By Tom Kleckner
FERC on Thursday established hearing and settlement procedures for a Louisiana Public Service Commission complaint against two Entergy subsidiaries (EL18-152).
The PSC alleged in a Section 206 complaint filed in May that System Energy Resources Inc. (SERI) and Entergy Services violated the filed-rate doctrine and FERC’s ratemaking and accounting requirements by billing ratepayers for the costs of the Grand Gulf Nuclear Power Station’s sale-leaseback renewals under a unit-power sales agreement between SERI and Entergy’s Arkansas, Louisiana, Mississippi and New Orleans operating companies.
FERC found the PSC’s complaint “raises issues of material fact that cannot be resolved based upon the record before us” and would be more appropriately addressed in settlement procedures. The commission set a refund date of May 18, 2018.
Louisiana’s regulators requested the hearing and asked that unjust and unreasonable costs be removed from billings.
The PSC’s complaint stemmed from SERI’s renewal of two sale-leaseback agreements in 2015 that dated back to 1988. The regulators said SERI originally sold to private-equity investors an 11.5% interest in Grand Gulf for $500 million and leased it back for 26.5 years. They said the original cost of the lease was $435 million with a net book value of $398 million, claiming SERI included the costs in its formula rate as rents for ratemaking purposes.
The PSC said SERI paid off the $500 million principal balance over the leaseback terms, which ended July 15, 2015, but ratepayers paid all of the costs except for an $11 million net-of-tax gain credited in rates pursuant to a 1991 settlement. SERI recovered $489 million plus interest paid to the lessor through its formula rate expense, more than the $398 million book value, the regulators said.

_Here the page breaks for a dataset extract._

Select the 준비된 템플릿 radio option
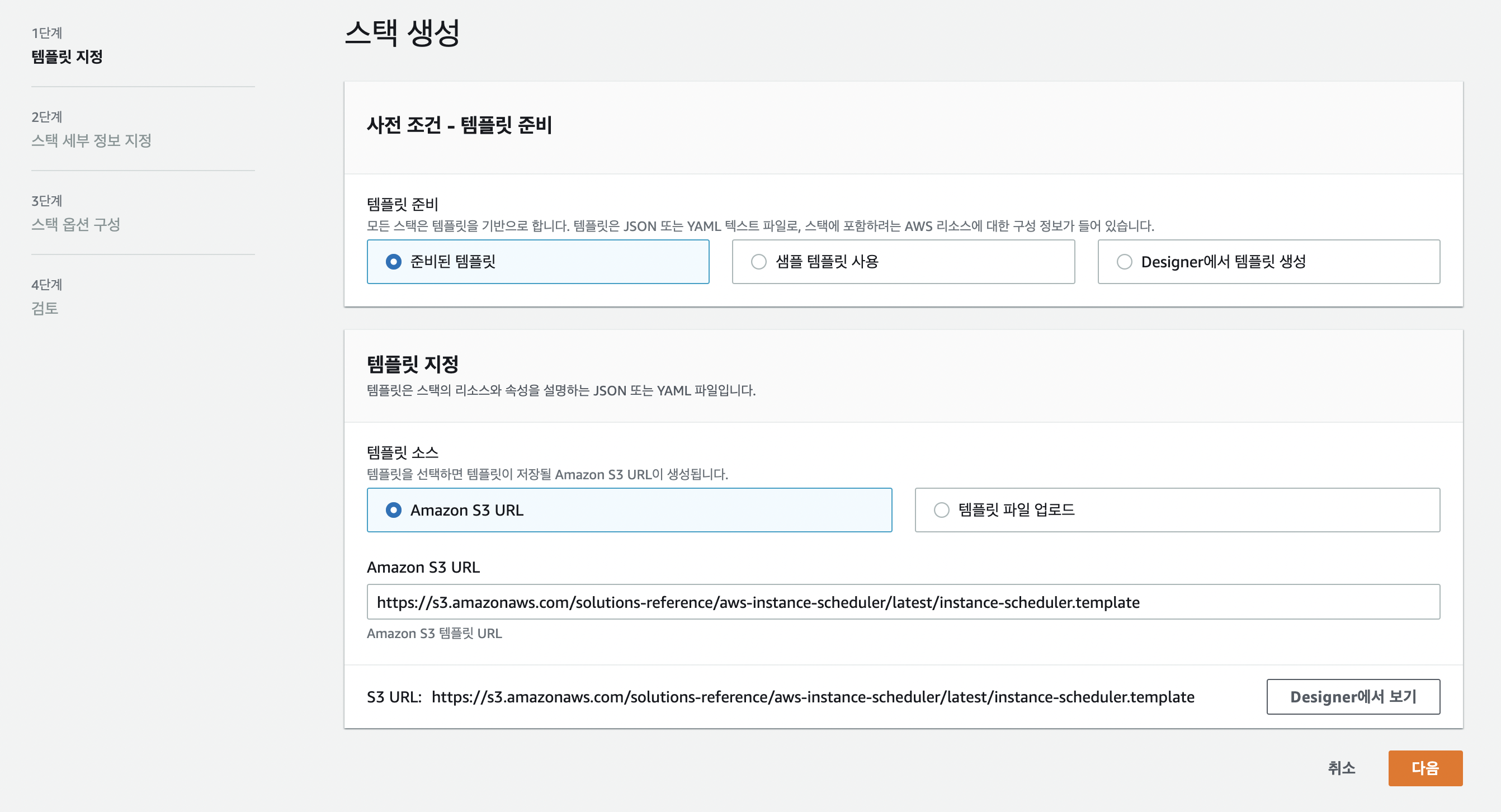This screenshot has width=1501, height=812. coord(394,262)
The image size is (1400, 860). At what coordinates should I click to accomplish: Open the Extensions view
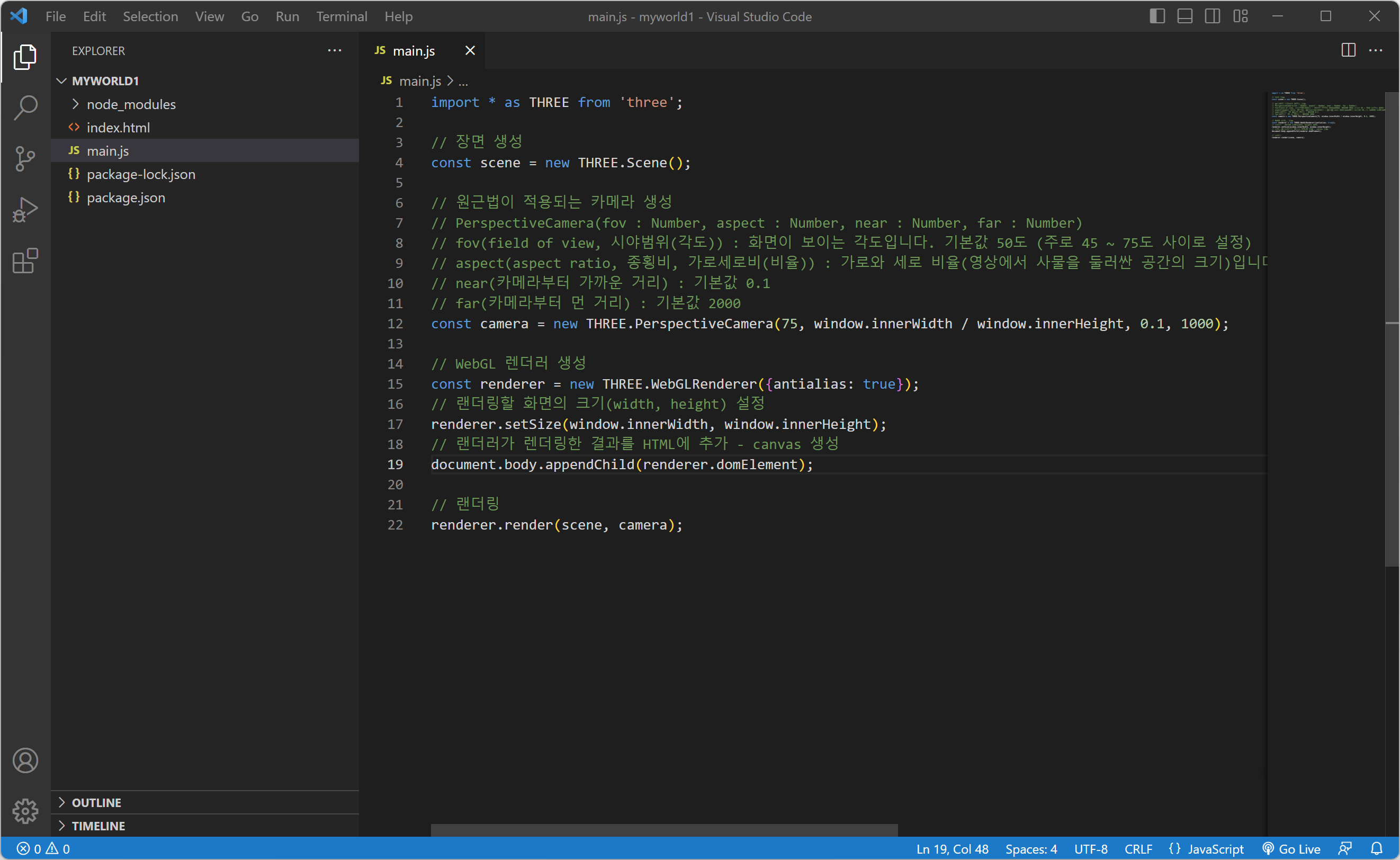pyautogui.click(x=25, y=261)
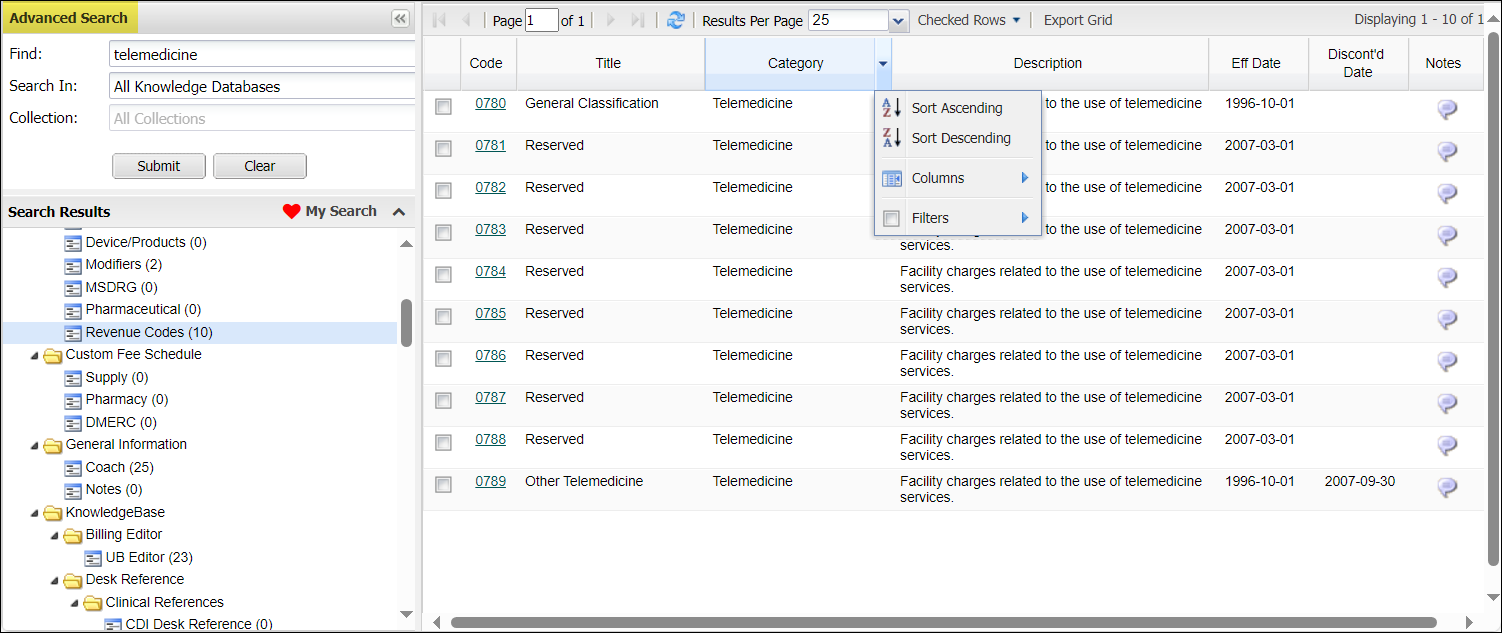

The PSC further argued that SERI double recovered the sale-leaseback costs by making capital additions to the 11.5% interest and separately charged ratepayers a return. SERI’s fair market value lease renewal cost of $17.2 million/year, which SERI has included in rates as rents since 1995, “constitutes double collection of the capital addition costs,” the PSC said. It asked FERC to exclude the lease payments from rates and to order refunds from the time of the sale-leaseback renewal or order another ratemaking adjustment.
The Louisiana regulators also asked the commission to investigate and ensure that consumers receive the entire benefit of a litigation payment SERI received for the Department of Energy’s failure to dispose of Grand Gulf’s spent nuclear fuel.
SERI, a wholly owned subsidiary of New Orleans-based Entergy, generates and sells nuclear power, primarily through its 90% ownership and leasehold interest in Grand Gulf. Entergy Services is a service subsidiary that provides accounting, legal, regulatory and other services to Entergy’s operating companies.